— Assignment —
Nothing but the lines below from the first through the one with "وظائف مصانع في الكويت (57, 2176)" should appear, printed exactly; please leave pictures out.

— Data —

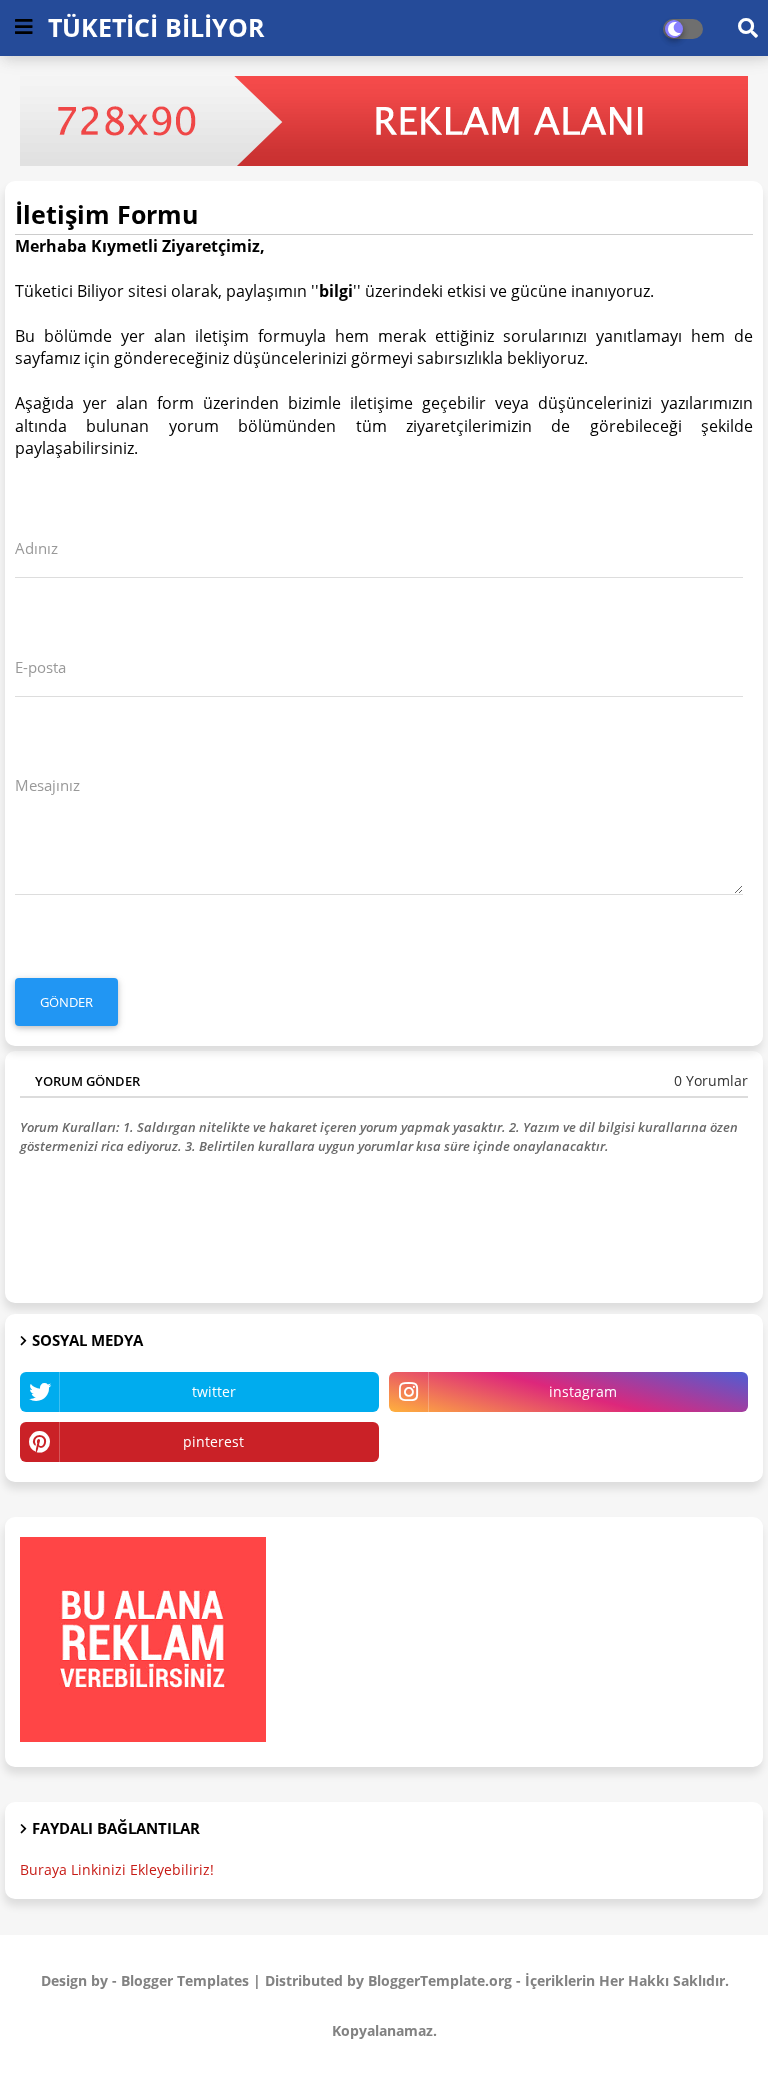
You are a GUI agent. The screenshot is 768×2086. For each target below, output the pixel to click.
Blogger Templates (185, 1980)
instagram (583, 1391)
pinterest (213, 1441)
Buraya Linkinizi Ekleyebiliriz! (117, 1869)
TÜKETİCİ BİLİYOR (156, 27)
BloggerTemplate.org (440, 1980)
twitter (214, 1391)
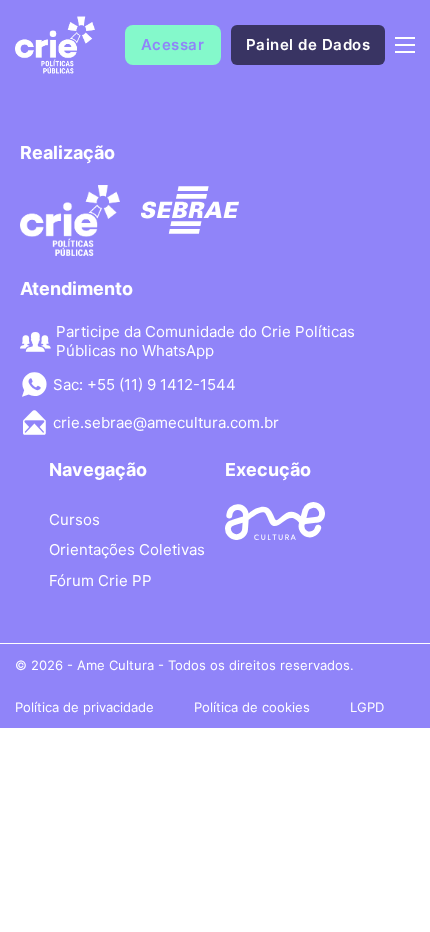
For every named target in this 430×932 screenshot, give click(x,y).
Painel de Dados (308, 44)
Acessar (173, 44)
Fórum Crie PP (100, 580)
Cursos (74, 519)
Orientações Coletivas (127, 549)
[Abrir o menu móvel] (405, 45)
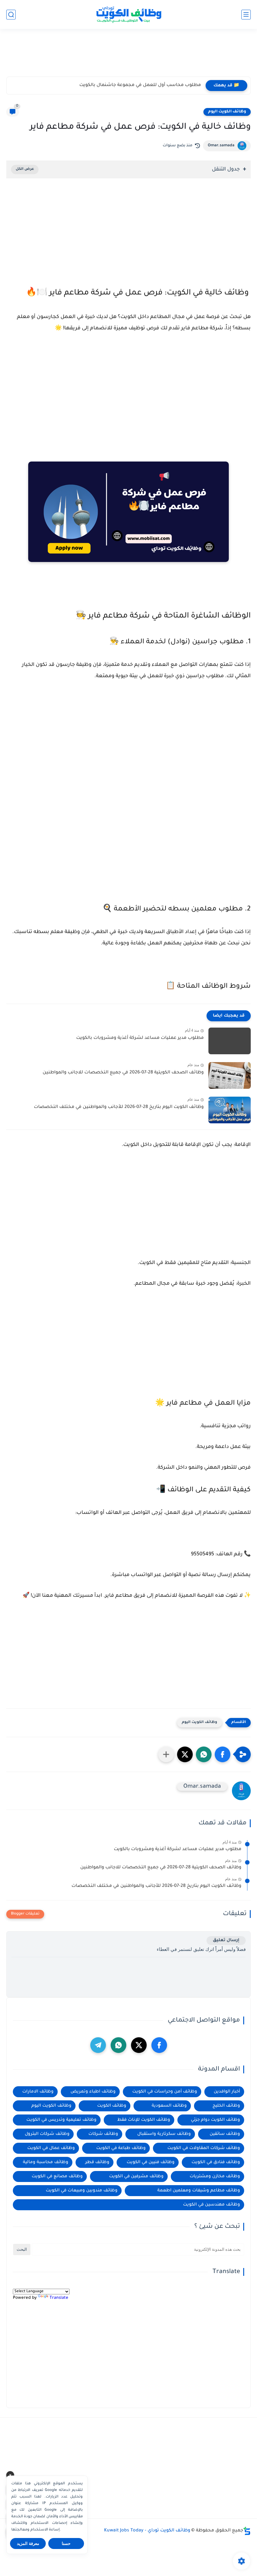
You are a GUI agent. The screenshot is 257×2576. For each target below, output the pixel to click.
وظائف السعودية (169, 2105)
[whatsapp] (118, 2045)
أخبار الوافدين (227, 2091)
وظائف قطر (97, 2162)
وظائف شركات (103, 2134)
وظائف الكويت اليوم (227, 112)
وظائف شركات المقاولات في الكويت (203, 2148)
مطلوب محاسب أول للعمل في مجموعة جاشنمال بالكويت (140, 85)
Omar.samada (221, 145)
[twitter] (139, 2045)
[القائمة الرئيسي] (246, 14)
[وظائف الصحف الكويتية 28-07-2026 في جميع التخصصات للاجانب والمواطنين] (229, 1075)
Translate (59, 2298)
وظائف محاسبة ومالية (45, 2162)
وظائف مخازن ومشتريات (215, 2176)
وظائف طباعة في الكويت (121, 2148)
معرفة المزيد (28, 2543)
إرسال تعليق (226, 1940)
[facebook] (159, 2045)
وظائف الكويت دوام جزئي (215, 2120)
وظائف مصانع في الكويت (57, 2176)
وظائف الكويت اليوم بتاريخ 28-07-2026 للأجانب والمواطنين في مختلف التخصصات (119, 1107)
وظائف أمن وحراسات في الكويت (164, 2091)
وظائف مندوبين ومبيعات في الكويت (82, 2190)
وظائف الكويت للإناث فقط (143, 2120)
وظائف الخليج (226, 2105)
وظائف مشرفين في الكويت (136, 2176)
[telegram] (98, 2045)
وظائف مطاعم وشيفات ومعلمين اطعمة (198, 2190)
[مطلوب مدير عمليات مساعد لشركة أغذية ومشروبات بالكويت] (229, 1041)
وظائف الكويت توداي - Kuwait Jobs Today (147, 2530)
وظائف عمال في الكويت (51, 2148)
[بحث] (11, 14)
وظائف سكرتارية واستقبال (164, 2134)
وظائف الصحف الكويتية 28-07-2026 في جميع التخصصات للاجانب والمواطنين (123, 1072)
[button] (222, 1754)
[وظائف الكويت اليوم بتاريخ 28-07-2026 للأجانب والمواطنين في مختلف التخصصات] (229, 1110)
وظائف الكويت (111, 2105)
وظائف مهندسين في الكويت (211, 2204)
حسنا (66, 2543)
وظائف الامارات (38, 2091)
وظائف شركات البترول (47, 2134)
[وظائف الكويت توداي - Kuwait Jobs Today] (128, 14)
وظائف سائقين (225, 2134)
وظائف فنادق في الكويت (215, 2162)
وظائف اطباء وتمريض (93, 2091)
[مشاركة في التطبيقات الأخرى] (166, 1754)
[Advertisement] (128, 55)
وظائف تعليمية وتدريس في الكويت (61, 2120)
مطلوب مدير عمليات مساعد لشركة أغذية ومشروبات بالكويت (140, 1038)
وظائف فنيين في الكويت (151, 2162)
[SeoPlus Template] (247, 2531)
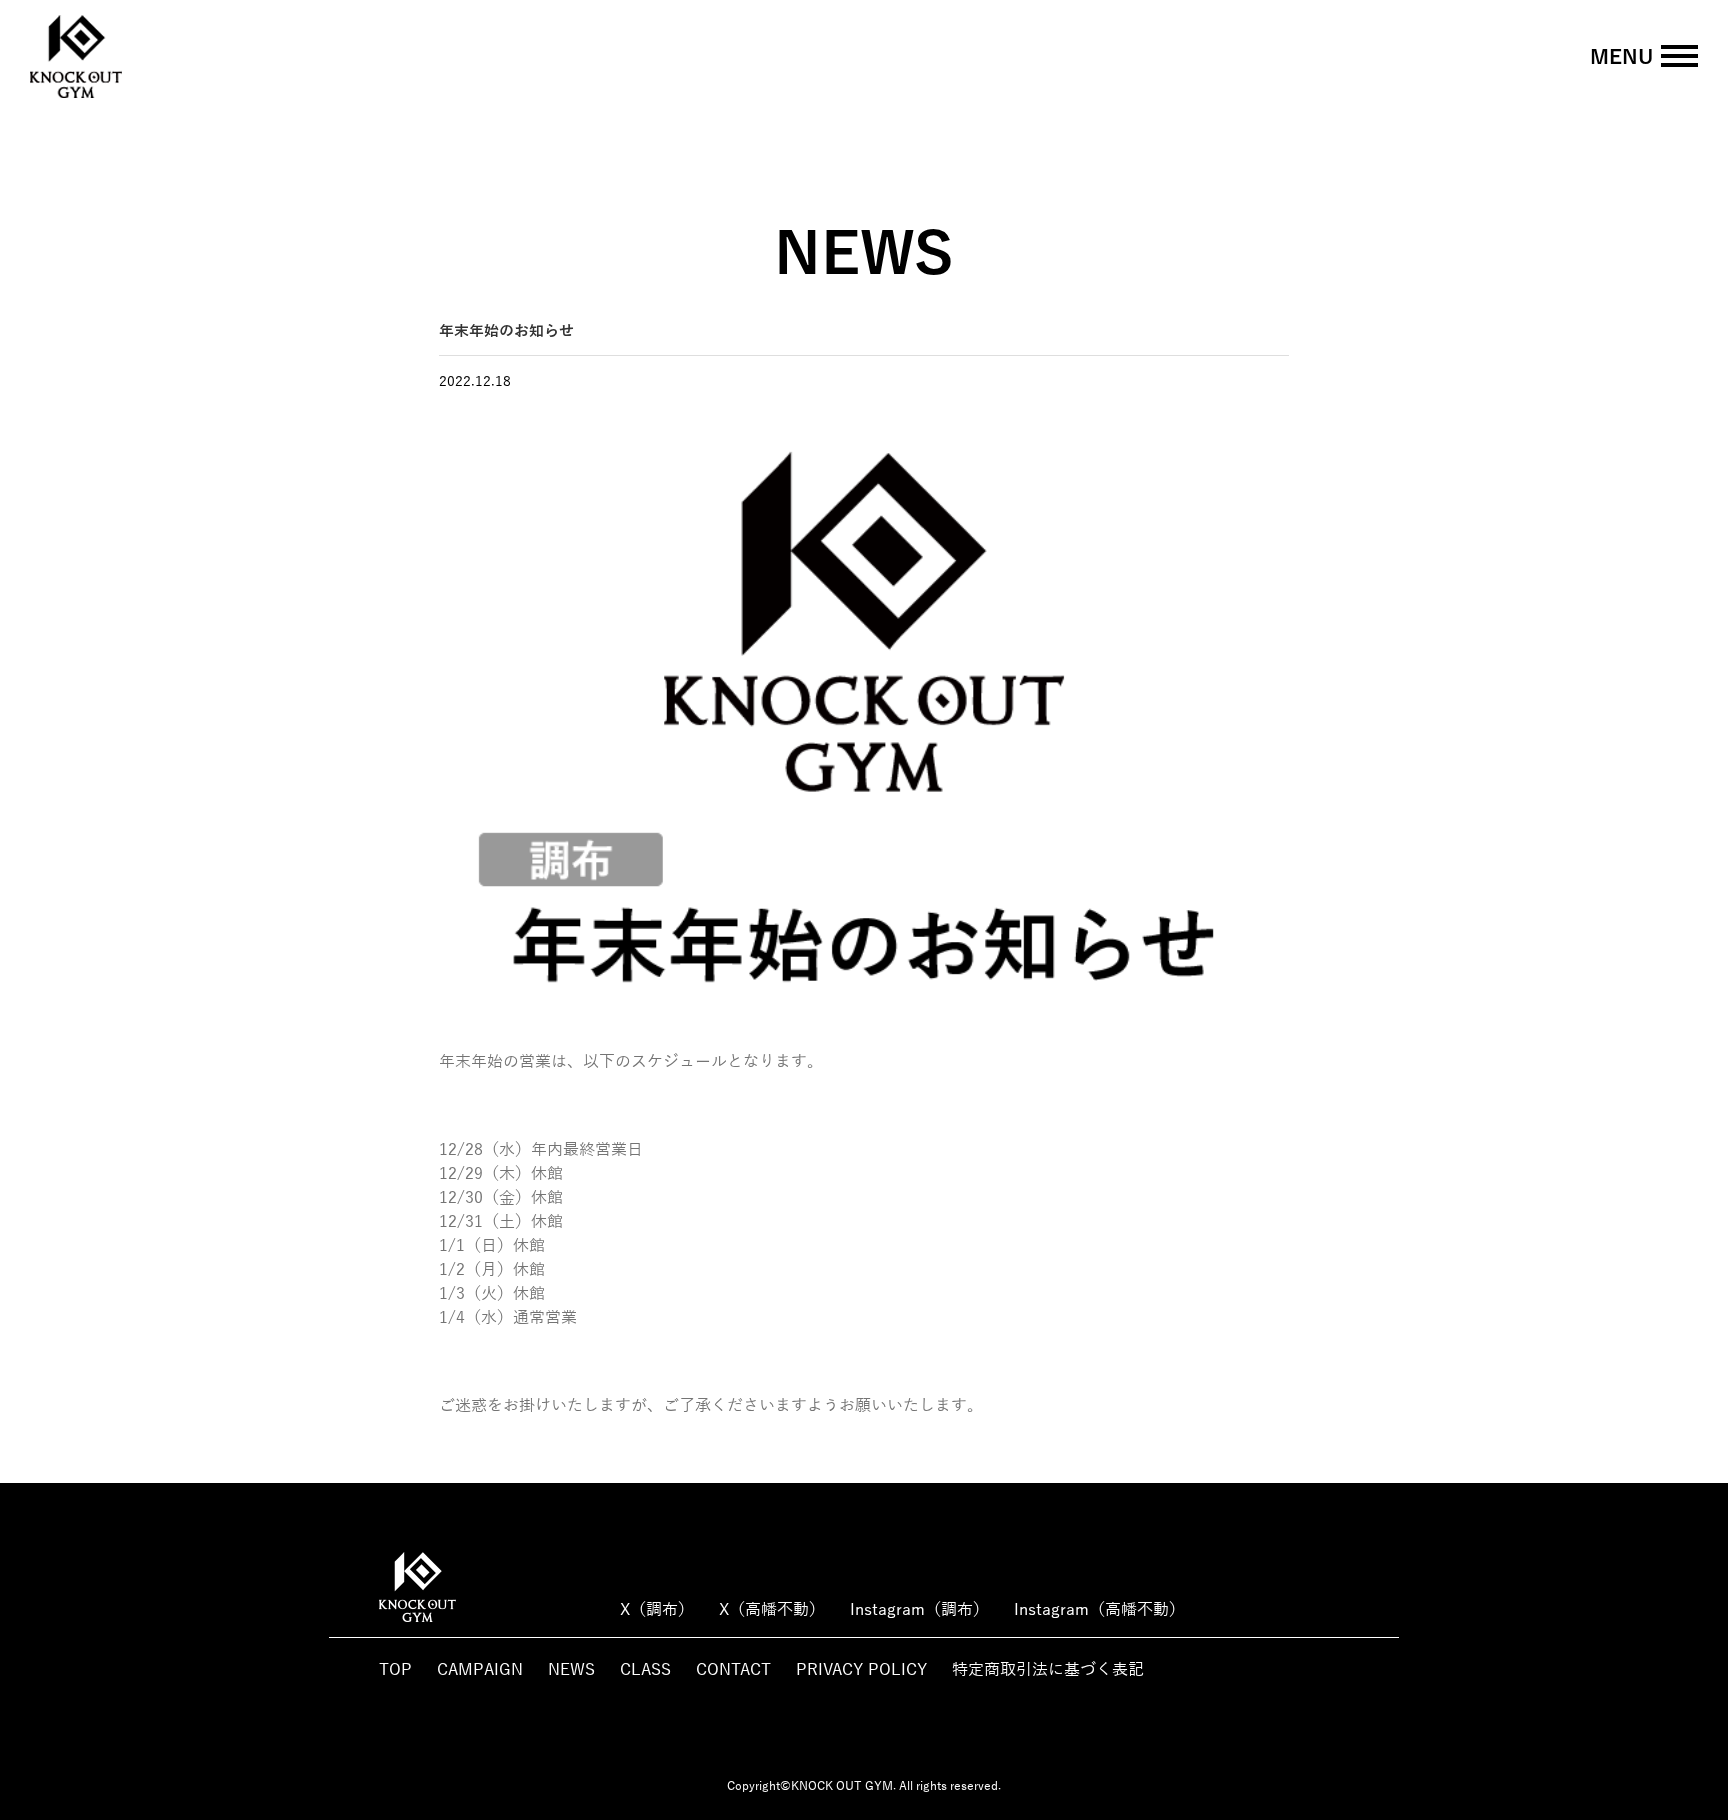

— Solution to the problem —
You are a GUI agent. The screenshot is 768×2086. For each target below, output the pixel to click.
Blogger Templates (185, 1980)
instagram (583, 1391)
pinterest (213, 1441)
Buraya Linkinizi Ekleyebiliriz! (117, 1869)
TÜKETİCİ BİLİYOR (156, 27)
BloggerTemplate.org (440, 1980)
twitter (214, 1391)
For every named target in this 430×932 screenshot, give click(x,y).
Painel de Dados (308, 44)
Acessar (173, 44)
Fórum Crie PP (100, 580)
Cursos (74, 519)
Orientações Coletivas (127, 549)
[Abrir o menu móvel] (405, 45)
You are a GUI agent. The screenshot is 257×2576. For each target below, output the pixel to click.
وظائف السعودية (169, 2105)
[whatsapp] (118, 2045)
أخبار الوافدين (227, 2091)
وظائف قطر (97, 2162)
وظائف شركات (103, 2134)
وظائف الكويت اليوم (227, 112)
وظائف شركات المقاولات في الكويت (203, 2148)
مطلوب محاسب أول للعمل في مجموعة جاشنمال بالكويت (140, 85)
Omar.samada (221, 145)
[twitter] (139, 2045)
[القائمة الرئيسي] (246, 14)
[وظائف الصحف الكويتية 28-07-2026 في جميع التخصصات للاجانب والمواطنين] (229, 1075)
Translate (59, 2298)
وظائف محاسبة ومالية (45, 2162)
وظائف مخازن ومشتريات (215, 2176)
وظائف طباعة في الكويت (121, 2148)
معرفة المزيد (28, 2543)
إرسال تعليق (226, 1940)
[facebook] (159, 2045)
وظائف الكويت دوام جزئي (215, 2120)
وظائف مصانع في الكويت (57, 2176)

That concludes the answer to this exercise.